Josef von Sternberg was directing an adaptation that condensed Robert Graves’ titular novel and follow-up Claudius the God into one film, with the author on screenplay duties. Oscar winner Charles Laughton was cast in the lead with support coming from Oscar nominees Flora Robson and Merle Oberon, but it all went wrong when cameras started rolling.
There were arguments between producer Alexander Korda and Laughton over his performance amidst rumours of budgetary overruns before Oberon being injured in a car crash served as the catalyst for production company London Films cutting its losses and seeking an insurance settlement to recoup some of the money it funnelled into the feature to no avail.
3. Jackpot (Terence Young, 1975)
Terence Young’s most famous contributions to cinema came when he kicked off the James Bond franchise by directing Dr. No, From Russia with Love, and Thunderball, only for his attempts to mount a star-studded drama a decade later to fall miserably flat.
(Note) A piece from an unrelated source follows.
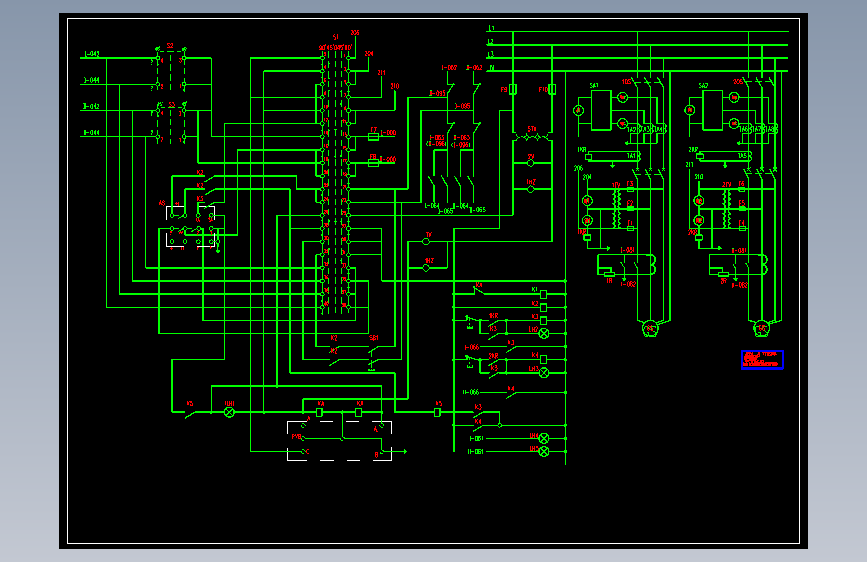This screenshot has height=562, width=867.
Task: Select the LH5 lamp at bottom
Action: (x=544, y=451)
Plans were in place to shoot on location in Italy, with Richard Burton starring alongside James Coburn and Charlotte Rampling in a thriller, even if nobody seemed sure what Jackpot would actually be about. Reports varied that Burton was playing a paralysed actor, a down-on-his-luck thespian who suddenly wins a major award, or a performer who fakes a terminal illness to receive insurance money.
Either way, Burton was set to play an actor, and Jackpot never finished filming. Eventually, a lack of funding saw the movie wither away and die, although Young maintained that he would have been able to drag it across the finish line were he able to corral his three leads together for more than one week at a time.
2. Number 13 (Alfred Hitchcock, 1922)
Once he became one of the most renowned and respected directors in the industry, Alfred Hitchcock didn’t have to worry about starting work on a film that was never finished, which sadly wasn’t the case in the early 1920s when he called action on Number 13.
With a handful of scenes in the can, the money suddenly ran out, leaving the ‘Master of Suspense’ up shit creek without a paddle. Hitchcock described what should have been his feature debut as “a somewhat chastening experience,” and in a hammer blow to devotees of his legendary legacy, Number 13 has been lost forever.
On the plus side, it did mark his first encounter with Clare Greet, who tried her best to save the movie by contributing some of her own money to the production. It was all in vain, but she did go on to become a regular part of Hitchcock’s repertory by appearing in a further five of his films.
1. It’s All True (Orson Welles, 1942)
Whereas the majority of movies on this list were abandoned with a couple of weeks of shooting behind them, in typical Orson Welles fashion, he spent five months filming It’s All True before it was taken away from him.
Telling three stories of Latin America – ‘My Friend Bonito’, ‘Carnaval’, and ‘Jangadeiros’ – Welles travelled the continent and pitched up in several different countries, but a restructuring of RKO Pictures saw it killed for good, with the filmmaker referring to the abandoned project as “a tax write-off” on the company’s behalf.
He did manage to repurpose some of the footage he’d shot for It’s All True into various other productions so it wasn’t an entirely wasted endeavour, nor was it the first or last feature Welles ended up toying with that ended up being canned long before it even had the chance to reach cinemas.